▶ **Description of the task**
Would you reproduce exactly the lines below from the one holding "Click the black Ey antenna label" through the one holding "The width and height of the screenshot is (905, 679).", inclusive, and no others?

+===+

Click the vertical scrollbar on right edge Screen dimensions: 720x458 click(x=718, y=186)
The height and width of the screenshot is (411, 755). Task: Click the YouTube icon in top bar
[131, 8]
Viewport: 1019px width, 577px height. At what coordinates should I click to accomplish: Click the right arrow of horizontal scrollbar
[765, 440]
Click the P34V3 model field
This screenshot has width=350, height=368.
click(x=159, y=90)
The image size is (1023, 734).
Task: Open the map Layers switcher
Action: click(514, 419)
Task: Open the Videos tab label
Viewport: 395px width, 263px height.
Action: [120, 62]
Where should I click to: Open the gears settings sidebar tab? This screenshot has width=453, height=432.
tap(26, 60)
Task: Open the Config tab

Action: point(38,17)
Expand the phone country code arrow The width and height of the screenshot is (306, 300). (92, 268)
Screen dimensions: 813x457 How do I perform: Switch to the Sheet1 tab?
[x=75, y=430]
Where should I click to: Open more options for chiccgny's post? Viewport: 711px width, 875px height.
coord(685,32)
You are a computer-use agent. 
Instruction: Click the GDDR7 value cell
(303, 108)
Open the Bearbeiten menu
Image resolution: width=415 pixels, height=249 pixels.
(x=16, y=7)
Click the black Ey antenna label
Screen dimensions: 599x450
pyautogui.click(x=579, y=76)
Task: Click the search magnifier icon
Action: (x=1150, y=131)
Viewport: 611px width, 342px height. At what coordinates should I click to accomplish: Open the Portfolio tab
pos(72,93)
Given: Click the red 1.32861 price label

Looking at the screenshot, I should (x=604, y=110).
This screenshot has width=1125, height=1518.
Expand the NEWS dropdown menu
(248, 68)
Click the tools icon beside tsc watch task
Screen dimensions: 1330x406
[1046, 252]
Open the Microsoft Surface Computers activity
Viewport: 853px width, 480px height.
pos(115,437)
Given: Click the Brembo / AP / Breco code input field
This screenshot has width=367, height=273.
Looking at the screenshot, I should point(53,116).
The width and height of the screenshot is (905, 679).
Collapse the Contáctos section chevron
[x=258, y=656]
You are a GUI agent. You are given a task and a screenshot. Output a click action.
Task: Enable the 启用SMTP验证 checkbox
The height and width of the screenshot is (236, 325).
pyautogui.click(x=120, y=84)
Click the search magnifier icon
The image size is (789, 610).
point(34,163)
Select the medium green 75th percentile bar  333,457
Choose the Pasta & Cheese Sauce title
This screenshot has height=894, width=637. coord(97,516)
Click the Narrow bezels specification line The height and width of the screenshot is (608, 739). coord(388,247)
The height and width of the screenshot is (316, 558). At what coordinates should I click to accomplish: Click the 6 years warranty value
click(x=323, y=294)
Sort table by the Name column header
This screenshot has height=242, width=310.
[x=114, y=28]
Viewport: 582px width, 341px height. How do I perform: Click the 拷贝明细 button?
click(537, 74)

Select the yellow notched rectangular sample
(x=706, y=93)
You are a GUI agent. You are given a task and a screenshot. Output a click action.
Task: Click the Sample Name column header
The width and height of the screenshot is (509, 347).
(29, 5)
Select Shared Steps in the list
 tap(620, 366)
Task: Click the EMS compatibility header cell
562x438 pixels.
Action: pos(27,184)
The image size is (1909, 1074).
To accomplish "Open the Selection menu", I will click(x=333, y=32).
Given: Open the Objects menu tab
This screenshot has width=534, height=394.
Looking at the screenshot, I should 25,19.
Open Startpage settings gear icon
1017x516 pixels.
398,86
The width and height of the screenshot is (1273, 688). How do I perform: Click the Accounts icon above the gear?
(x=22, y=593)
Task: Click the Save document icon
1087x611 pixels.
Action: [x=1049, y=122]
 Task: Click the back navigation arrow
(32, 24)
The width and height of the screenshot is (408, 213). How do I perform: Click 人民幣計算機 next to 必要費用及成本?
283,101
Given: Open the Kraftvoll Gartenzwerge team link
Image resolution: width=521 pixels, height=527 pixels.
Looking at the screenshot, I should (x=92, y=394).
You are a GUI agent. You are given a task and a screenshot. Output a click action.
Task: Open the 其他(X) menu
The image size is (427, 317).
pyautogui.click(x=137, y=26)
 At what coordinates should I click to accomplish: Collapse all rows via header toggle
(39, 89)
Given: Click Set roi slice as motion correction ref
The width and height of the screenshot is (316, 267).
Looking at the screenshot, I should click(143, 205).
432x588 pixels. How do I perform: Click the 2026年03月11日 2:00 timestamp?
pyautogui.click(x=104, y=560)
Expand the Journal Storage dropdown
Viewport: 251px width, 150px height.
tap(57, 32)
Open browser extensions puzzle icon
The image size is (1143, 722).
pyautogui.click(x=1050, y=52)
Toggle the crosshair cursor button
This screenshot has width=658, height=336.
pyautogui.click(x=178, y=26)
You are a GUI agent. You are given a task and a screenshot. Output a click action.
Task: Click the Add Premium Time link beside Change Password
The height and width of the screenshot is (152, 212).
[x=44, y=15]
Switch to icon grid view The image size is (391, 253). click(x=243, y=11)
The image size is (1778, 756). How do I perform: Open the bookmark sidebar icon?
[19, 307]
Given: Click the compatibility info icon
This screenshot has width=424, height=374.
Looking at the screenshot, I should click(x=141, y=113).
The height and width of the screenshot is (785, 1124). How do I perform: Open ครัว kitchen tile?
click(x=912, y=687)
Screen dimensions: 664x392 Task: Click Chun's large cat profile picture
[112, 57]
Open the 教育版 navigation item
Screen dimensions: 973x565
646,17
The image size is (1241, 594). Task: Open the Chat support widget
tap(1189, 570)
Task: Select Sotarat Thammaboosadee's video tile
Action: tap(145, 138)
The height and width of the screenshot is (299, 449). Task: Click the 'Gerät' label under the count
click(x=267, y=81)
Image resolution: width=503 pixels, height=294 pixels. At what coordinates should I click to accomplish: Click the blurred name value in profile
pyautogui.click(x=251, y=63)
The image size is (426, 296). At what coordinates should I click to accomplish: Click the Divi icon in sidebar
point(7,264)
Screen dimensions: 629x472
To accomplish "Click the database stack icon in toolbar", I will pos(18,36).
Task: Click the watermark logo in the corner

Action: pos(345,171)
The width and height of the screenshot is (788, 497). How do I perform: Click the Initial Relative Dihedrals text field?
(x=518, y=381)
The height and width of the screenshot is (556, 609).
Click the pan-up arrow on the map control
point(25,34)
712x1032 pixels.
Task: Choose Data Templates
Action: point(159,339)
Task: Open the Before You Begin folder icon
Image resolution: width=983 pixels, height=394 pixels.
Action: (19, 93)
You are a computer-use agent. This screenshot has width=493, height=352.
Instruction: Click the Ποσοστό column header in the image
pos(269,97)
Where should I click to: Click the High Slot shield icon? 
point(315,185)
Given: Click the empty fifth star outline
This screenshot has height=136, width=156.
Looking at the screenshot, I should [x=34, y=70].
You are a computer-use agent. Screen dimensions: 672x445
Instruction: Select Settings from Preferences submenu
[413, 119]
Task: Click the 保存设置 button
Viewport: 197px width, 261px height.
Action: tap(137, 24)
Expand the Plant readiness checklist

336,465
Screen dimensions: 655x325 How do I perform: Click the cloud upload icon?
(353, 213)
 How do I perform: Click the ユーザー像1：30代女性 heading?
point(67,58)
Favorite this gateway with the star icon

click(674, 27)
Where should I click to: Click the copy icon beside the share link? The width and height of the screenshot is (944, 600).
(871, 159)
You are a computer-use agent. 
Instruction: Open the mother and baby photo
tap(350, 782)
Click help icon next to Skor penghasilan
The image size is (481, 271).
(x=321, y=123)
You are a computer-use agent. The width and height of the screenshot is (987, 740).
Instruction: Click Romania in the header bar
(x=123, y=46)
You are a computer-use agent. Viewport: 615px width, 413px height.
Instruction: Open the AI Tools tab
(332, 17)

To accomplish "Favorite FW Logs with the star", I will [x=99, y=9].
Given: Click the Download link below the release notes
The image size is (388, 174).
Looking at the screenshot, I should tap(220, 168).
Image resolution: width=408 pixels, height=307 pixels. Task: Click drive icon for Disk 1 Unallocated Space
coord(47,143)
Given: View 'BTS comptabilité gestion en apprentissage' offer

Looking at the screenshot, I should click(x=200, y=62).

+===+

▶ **Answer to this task**
Click the black Ey antenna label
Screen dimensions: 599x450
pyautogui.click(x=579, y=76)
Task: Click the search magnifier icon
Action: (x=1150, y=131)
Viewport: 611px width, 342px height. At what coordinates should I click to accomplish: Open the Portfolio tab
pos(72,93)
Given: Click the red 1.32861 price label

Looking at the screenshot, I should (x=604, y=110).
This screenshot has width=1125, height=1518.
Expand the NEWS dropdown menu
(248, 68)
Click the tools icon beside tsc watch task
Screen dimensions: 1330x406
[1046, 252]
Open the Microsoft Surface Computers activity
Viewport: 853px width, 480px height.
pos(115,437)
Given: Click the Brembo / AP / Breco code input field
This screenshot has width=367, height=273.
Looking at the screenshot, I should point(53,116).
The width and height of the screenshot is (905, 679).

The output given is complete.